---------- RECORDS SUPPLIED

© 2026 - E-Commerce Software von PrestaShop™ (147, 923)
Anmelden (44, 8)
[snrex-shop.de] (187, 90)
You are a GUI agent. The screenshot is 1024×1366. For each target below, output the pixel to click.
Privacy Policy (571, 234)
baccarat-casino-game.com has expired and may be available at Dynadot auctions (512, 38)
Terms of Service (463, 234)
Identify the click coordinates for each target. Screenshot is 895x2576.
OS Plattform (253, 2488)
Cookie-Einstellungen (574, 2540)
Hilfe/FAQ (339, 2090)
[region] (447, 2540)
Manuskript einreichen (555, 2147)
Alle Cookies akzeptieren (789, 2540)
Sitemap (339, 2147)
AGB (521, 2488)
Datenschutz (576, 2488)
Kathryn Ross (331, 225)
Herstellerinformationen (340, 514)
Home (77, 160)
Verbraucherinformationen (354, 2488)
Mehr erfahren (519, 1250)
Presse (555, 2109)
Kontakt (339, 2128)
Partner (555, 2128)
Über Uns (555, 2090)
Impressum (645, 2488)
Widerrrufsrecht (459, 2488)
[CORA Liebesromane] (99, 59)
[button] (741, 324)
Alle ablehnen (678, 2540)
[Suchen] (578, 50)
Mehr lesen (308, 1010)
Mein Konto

--------------------
---------- RECORDS SUPPLIED

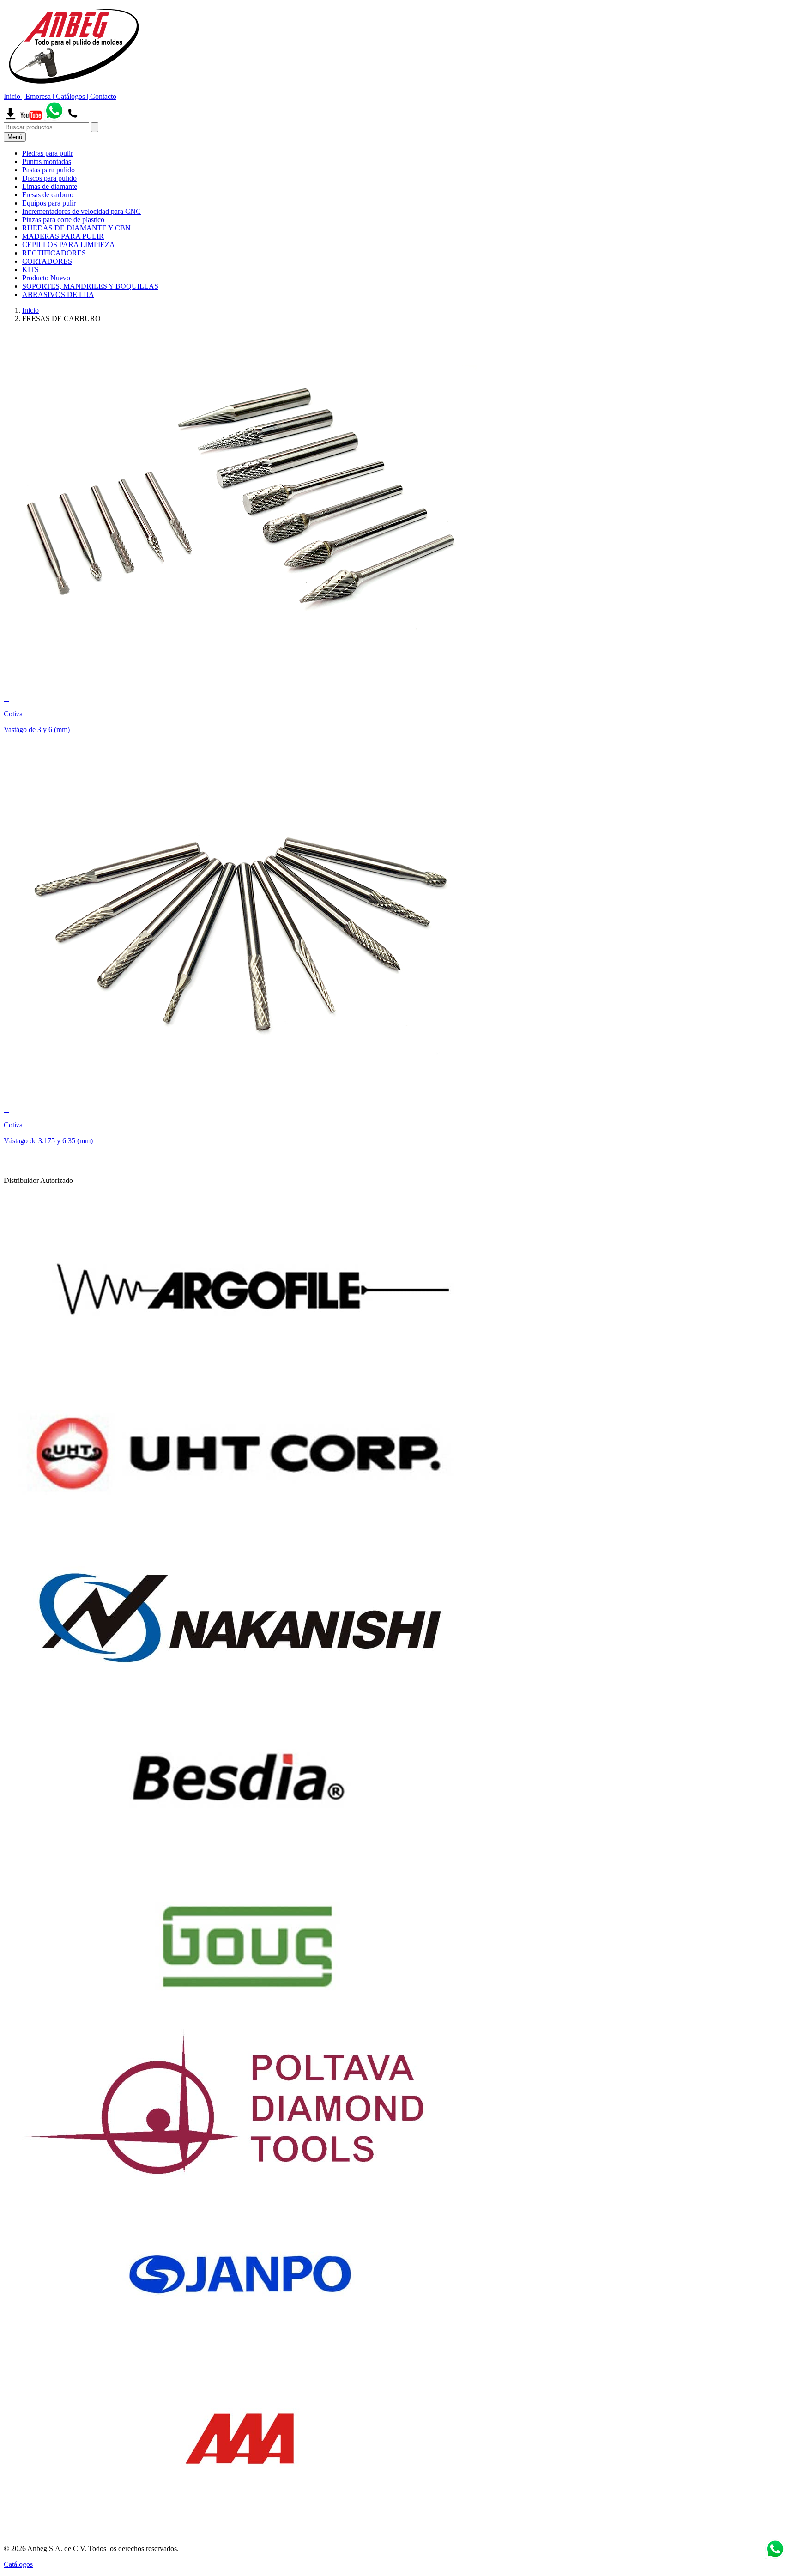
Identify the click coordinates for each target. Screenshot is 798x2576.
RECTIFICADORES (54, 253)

--------------------

Return only the stretch of the material above from the line holding "Terms of Service (463, 234)" through the line holding "Alle Cookies akzeptieren (789, 2540)", copied exactly.

Terms of Service (463, 234)
Identify the click coordinates for each target. Screenshot is 895x2576.
OS Plattform (253, 2488)
Cookie-Einstellungen (574, 2540)
Hilfe/FAQ (339, 2090)
[region] (447, 2540)
Manuskript einreichen (555, 2147)
Alle Cookies akzeptieren (789, 2540)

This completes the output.